The Build America, Buy America Act (BABA) may sound straightforward: prioritize US-made materials for federally funded projects. But its real-world impact is anything but simple. From compliance hurdles to sourcing challenges, BABA is reshaping how infrastructure and affordable housing projects are planned and executed.
In a new Housing Huddle, I was joined by Government Contracts partner Cara Wulf to break down what stakeholders need to know about BABA compliance.
What is Build America, Buy America, and why was it created?
BABA is part of the Infrastructure Investment and Jobs Act, often called the Bipartisan Infrastructure Law. It requires that federal financial assistance for infrastructure projects be used only if all iron, steel, manufactured products, and construction materials are produced in the United States.
The goal is to maximize the use of US-made materials in infrastructure projects. Importantly, “infrastructure” is defined broadly. While people often think of roads, bridges, and airports, the requirements also extend to projects, like affordable housing. As a result, many nontraditional infrastructure projects now fall under BABA, including those funded through HUD programs and other federal financial assistance.
What are the biggest BABA compliance challenges facing developers and project teams?
The biggest challenge is understanding what “produced in the United States” means, since each material category has a specific regulatory definition that may differ from common assumptions.
Teams must also track materials across the project to confirm compliance and identify potential gaps, including where waivers may be needed. Assigning clear responsibilities across developers, contractors, and subcontractors is essential to ensure requirements are properly implemented.
Timing adds complexity, as projects evolve and materials may not be finalized early, making advance planning critical to manage lead times and avoid delays.
When do BABA waivers apply, and how can they be obtained?
There are three main waivers:
- Unreasonable cost, which requires showing a more than 25% increase. This waiver is rarely used.
- Public interest, often issued broadly by agencies but harder to obtain for individual projects.

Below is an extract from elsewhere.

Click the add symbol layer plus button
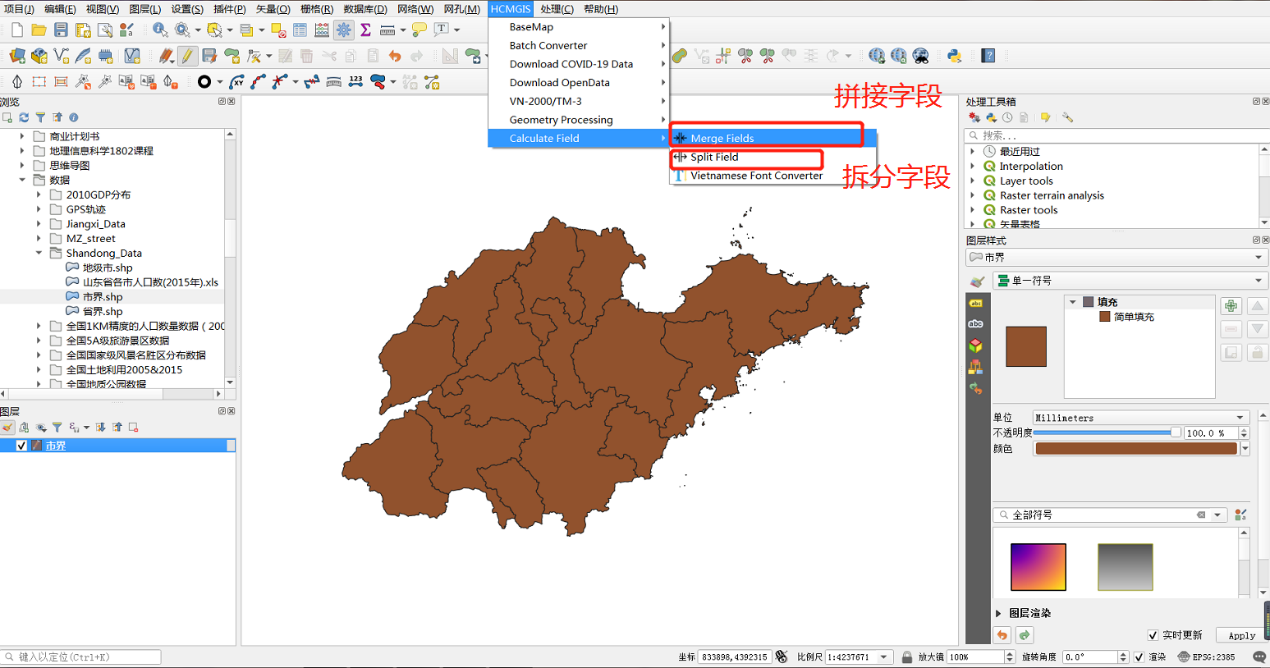tap(1231, 306)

- Non-availability, the most common, used when materials are not available in sufficient quantity or quality in the United States.
Non-availability waivers require documented due diligence, such as supplier outreach and market research. While the process can be time intensive, agencies like HUD have granted these waivers when applicants clearly demonstrate a lack of compliant materials.
What best practices should developers follow to navigate BABA requirements?
Start early by determining whether BABA applies and building compliance into the project plan from the outset to avoid delays and account for long lead times. Proactive coordination with contractors and subcontractors is critical, as they often handle sourcing and may identify compliance issues or the need for waivers.
Developers should also clearly define roles in contract documents, including responsibility for sourcing, certifications, and tracking compliance. Maintaining thorough documentation throughout the project is essential in case agencies request proof of compliance.